* TEXTAUSZUG *
Die Akademie der Wissenschaften fordert, dass man die neuen Methoden der Genschere nicht so streng regulieren dürfe: Die Methoden grundsätzlich zulassen! Und dann bei jeder Pflanzensorte eine eigene Risikoprüfung durchführen. Das wurde bedeuten, dass für manche Züchtungen, die mit Genomeditierung entstanden sind, die strenge Riskoprüfung, die Deklarationspflicht und das vorläufige Anbauverbot nicht gelten.
Mit den neuen Techniken bin in der Tat präziser, aber die Frage ist, ob das so viel sicherer ist.
Präziser? Ja. Aber sicherer?
Das ginge Eva Gelinsky zu weit. Sie koordiniert die Interessengemeinschaft für gentechnikfreie Saatgutarbeit, ein Zusammenschluss von Züchtungsunternehmen und Erhaltungsorganisationen, die gentechnikfrei arbeiten. Selbst Kritiker reden bei den neuen Technologien von einem Durchbruch: «Mit der alten Gentechnik habe ich Gene eingebracht und konnte den Ort des Einbaus nicht bestimmen. Das war zufällig und häufig hat das gar nicht funktioniert. Mit den neuen Techniken bin in der Tat präziser, aber die Frage ist, ob das so viel sicherer ist.»
Kritik an EU-Entscheid
Einen wahrscheinlich wegweisenden Entscheid hat der Europäische Gerichtshof diesen Sommer gefällt. Er entschied: Die neuen Methoden der Genom-Editierung gelten EU-weit als Gentechnik und müssen genau so streng reguliert werden. Wissenschaftler in ganz Europa kritisieren diesen Entscheid.
Nichts im Leben ist ohne Risiko. Aber das Risiko der hochpräzisen Eingriffe mit den modernen Tools ist abschätzbar.
ETH-Forscher Bruno Studer sagt, die Gentechnologie habe keine grösseren Risiken als die herkömmliche Züchtung. Darüber sei sich die Wissenschaft weitgehend einig. In der herkömmlichen Züchtung verändere man teils mit Chemie oder Strahlung das Erbgut ungezielt und an vielen Stellen. «Es ist vermessen zu sagen, dass keine Risiken bestehen. Nichts im Leben ist ohne Risiko. Aber im Vergleich zu den Schrotschussverfahren in der konventionellen Mutationszüchtung, ist das Risiko der hochpräzisen Eingriffe mit den modernen Tools, abschätzbar.»

* GEGEBENE ANGABEN *
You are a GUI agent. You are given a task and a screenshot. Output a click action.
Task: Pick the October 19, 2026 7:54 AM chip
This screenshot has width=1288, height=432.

* DEINE AUFGABE *
Schreibe aus dem Textauszug über die Genom-Editierung den Abschnitt wortgetreu ab, der bei „Kritik an EU-Entscheid“ beginnt und bei „kritisieren diesen Entscheid.“ endet.

* ANTWORTFELD *
Kritik an EU-Entscheid
Einen wahrscheinlich wegweisenden Entscheid hat der Europäische Gerichtshof diesen Sommer gefällt. Er entschied: Die neuen Methoden der Genom-Editierung gelten EU-weit als Gentechnik und müssen genau so streng reguliert werden. Wissenschaftler in ganz Europa kritisieren diesen Entscheid.